Frequently Asked Questions
What is the OpenClaw heartbeat?
The heartbeat is an agent feature that runs periodic tasks on a configurable interval. It's defined under agents.defaults.heartbeat in your OpenClaw config. Each heartbeat turn executes a prompt — useful for monitoring, health checks, queue watching, and other recurring tasks.
What does the new timeoutSeconds field do?
Added in PR #64491, timeoutSeconds sets the maximum duration (in seconds) for each heartbeat agent turn. Previously this field was documented but rejected by the schema validator. It must be a positive integer — zero is rejected at config-parse time, and the runtime clamps values to a minimum of 1 second.
What was the indentation bleed bug (PR #64488)?
A parsing bug in parseHeartbeatTasks caused top-level interval: or prompt: fields appearing after a task block to overwrite that task's correctly parsed values. The look-ahead loop matched field names without checking indentation depth. The fix added an indentation check so only properly nested task fields are captured. This builder generates correctly indented YAML to avoid the issue entirely.

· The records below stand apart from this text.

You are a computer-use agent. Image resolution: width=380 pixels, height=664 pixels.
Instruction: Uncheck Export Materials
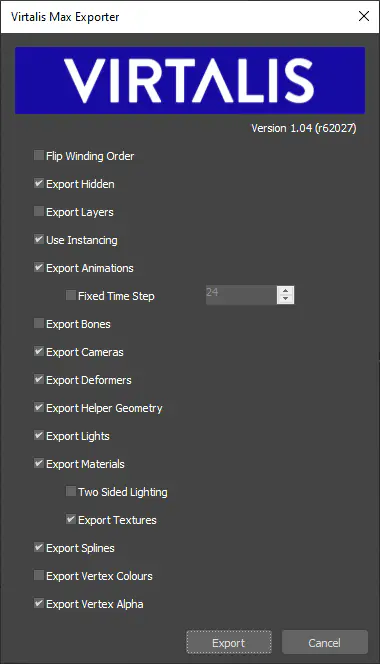[39, 463]
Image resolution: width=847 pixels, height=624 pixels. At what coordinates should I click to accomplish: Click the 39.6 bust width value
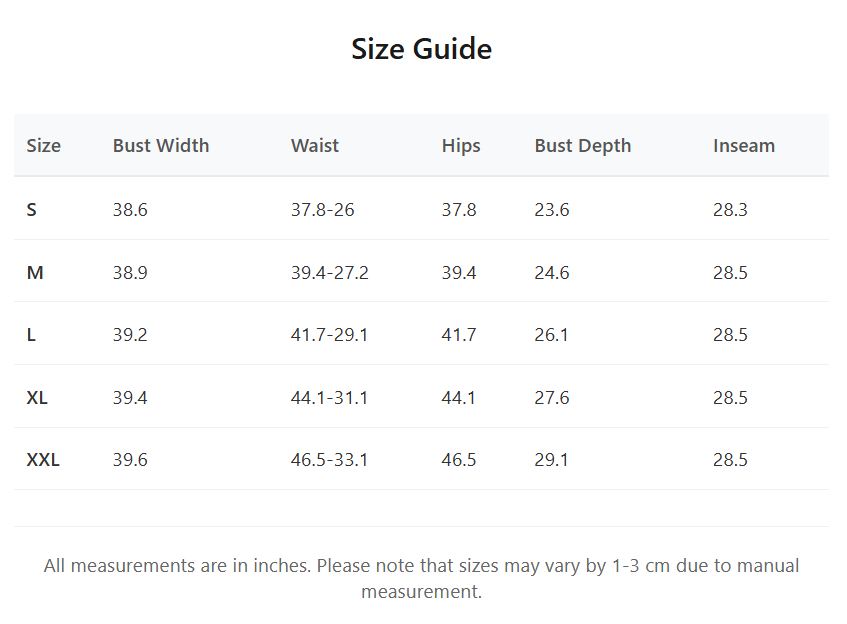pos(130,460)
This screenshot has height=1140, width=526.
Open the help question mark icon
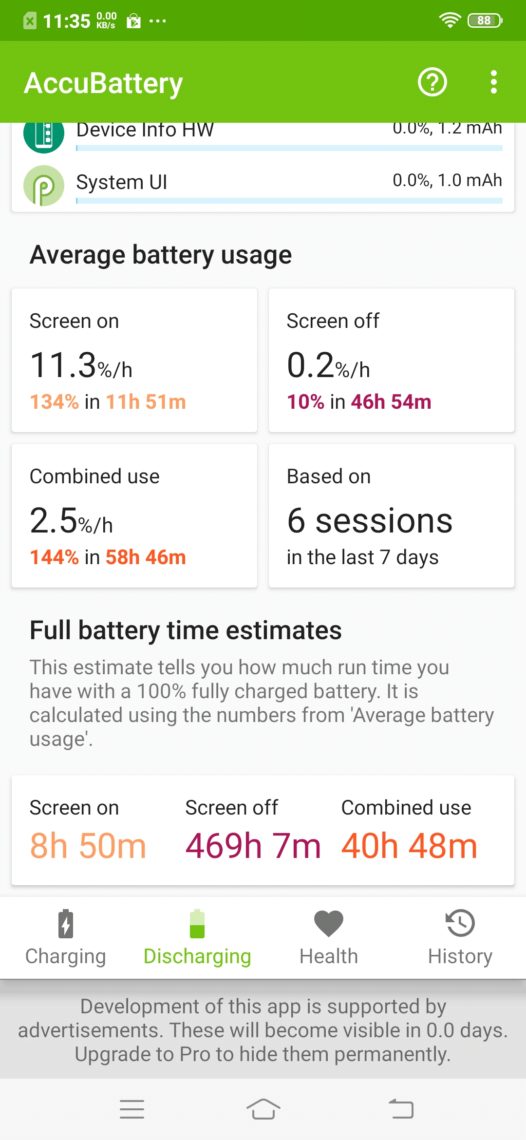[431, 83]
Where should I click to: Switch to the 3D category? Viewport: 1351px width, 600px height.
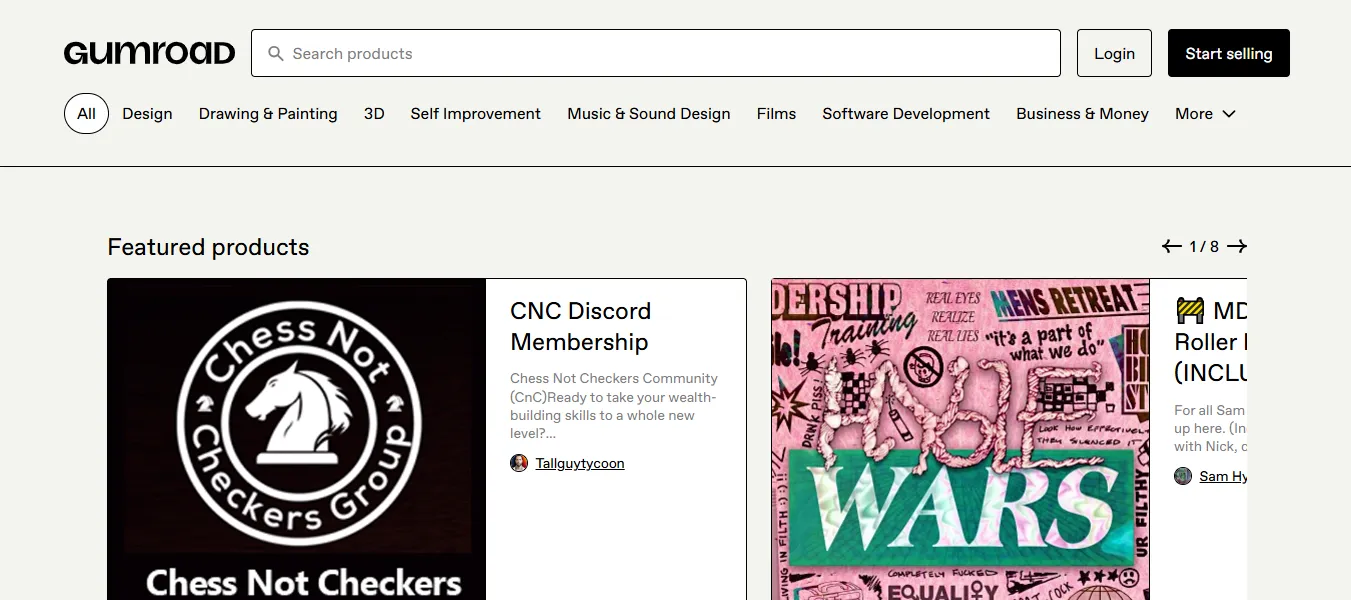(x=374, y=114)
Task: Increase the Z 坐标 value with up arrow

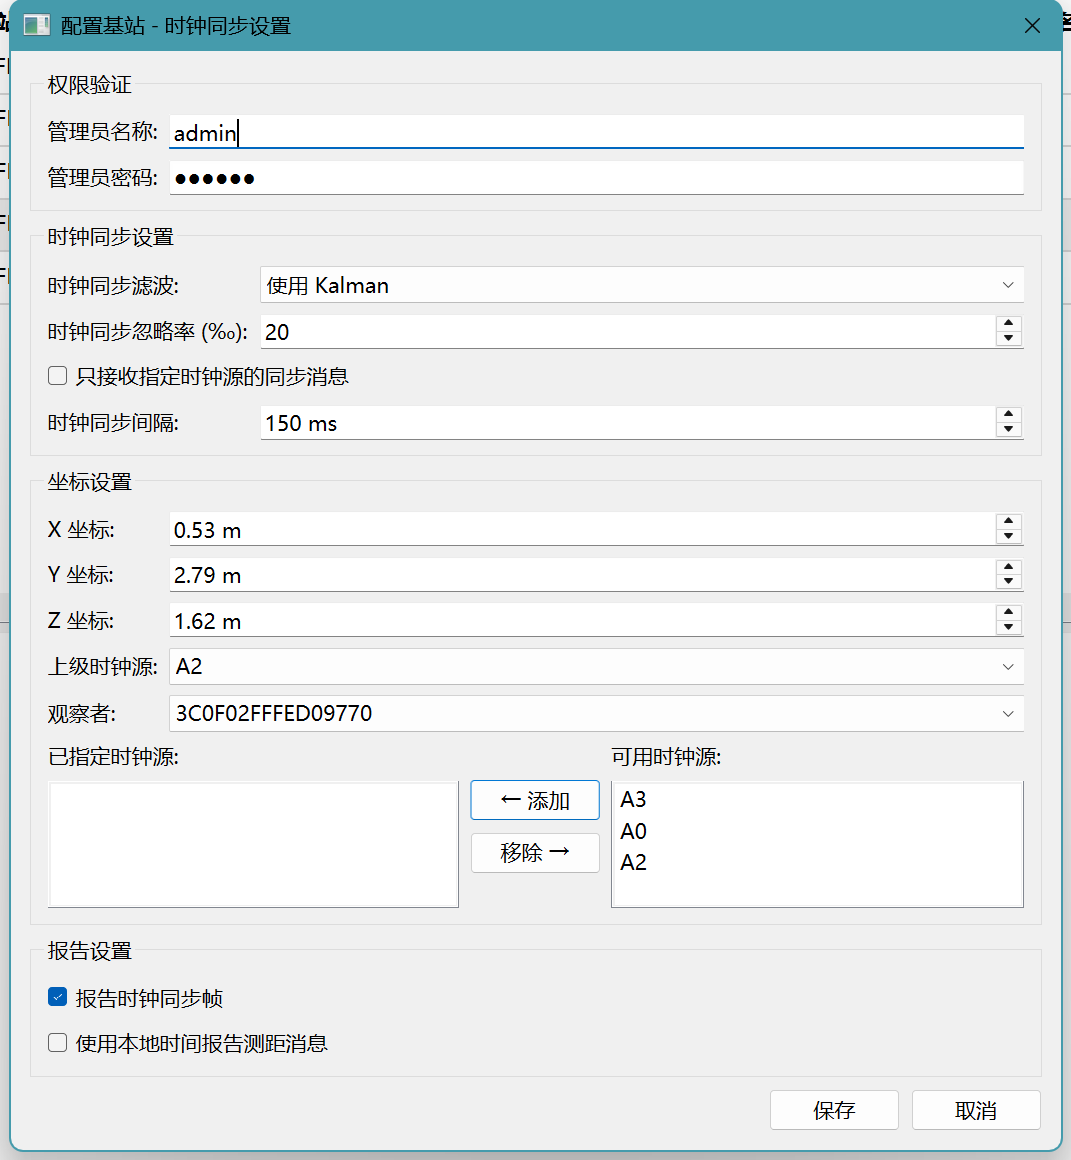Action: (x=1008, y=613)
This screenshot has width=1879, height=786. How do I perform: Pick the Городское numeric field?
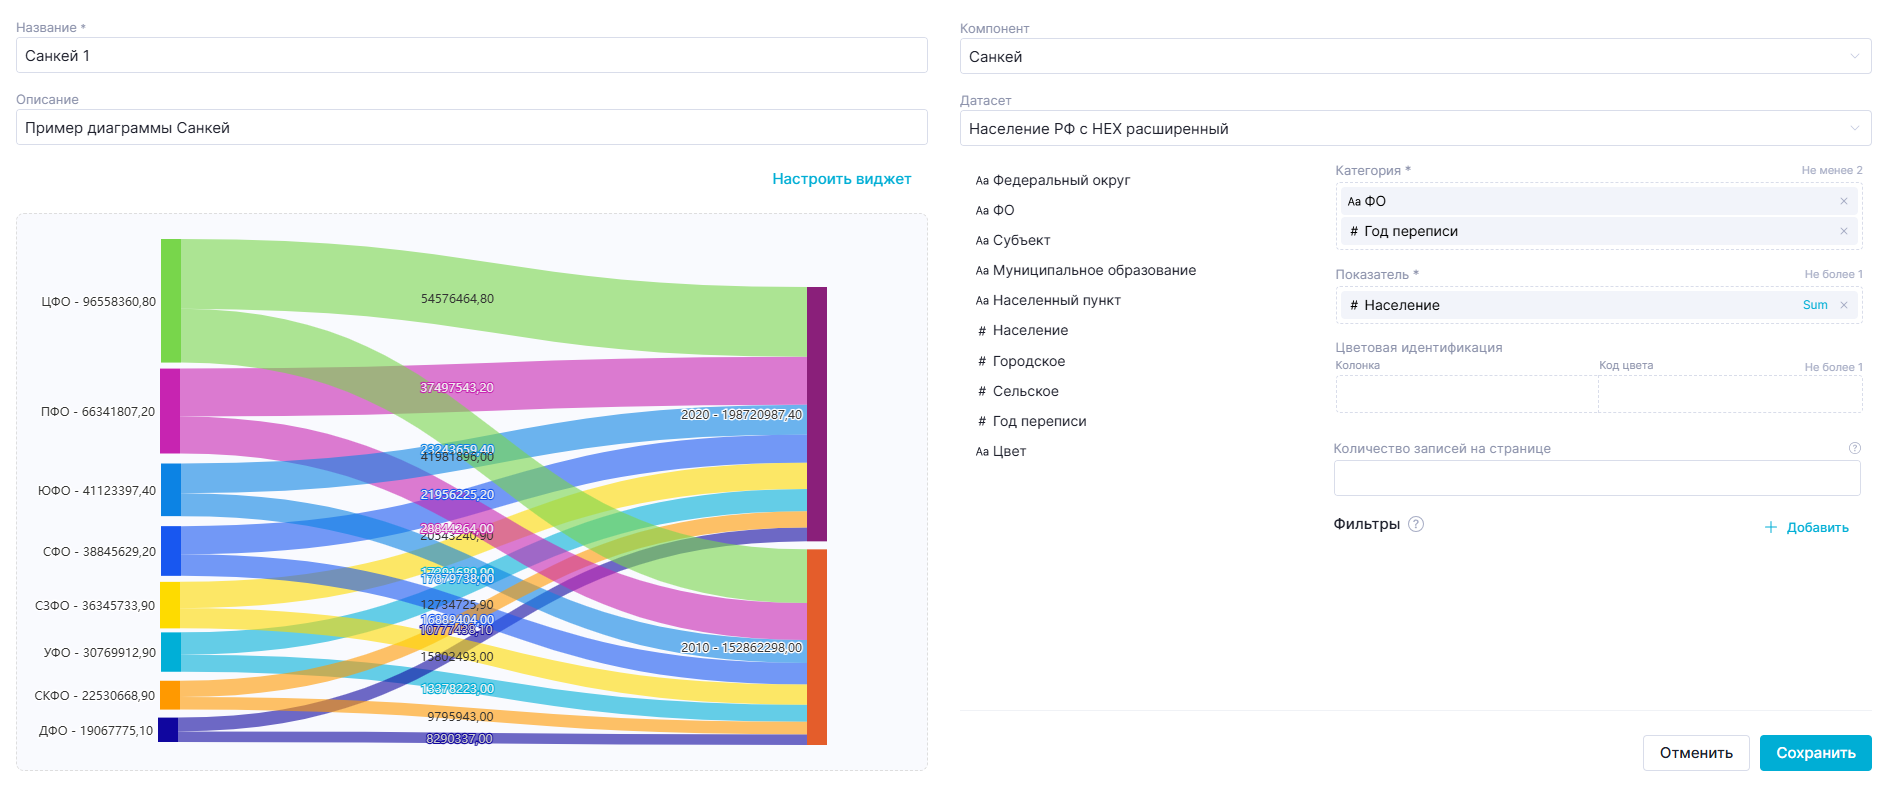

Can I define multiple heartbeat tasks?
Yes. Under agents.defaults.heartbeat.tasks you can define an array of named tasks, each with its own interval, prompt, and timeoutSeconds. If a task omits a field, it inherits the global heartbeat default. Task names must be unique.
What interval should I use for heartbeats?
It depends on your use case. For real-time monitoring, 30 seconds to 1 minute works well. For periodic checks like email scanning, 5–15 minutes is typical. For daily summaries, 24 hours. Be mindful that very short intervals (under 10 seconds) increase API costs significantly.
Does this tool send my config anywhere?
No. The Heartbeat Config Builder runs entirely in your browser. Your configuration is never sent to any server. The generated YAML is computed locally and can be copied to your clipboard.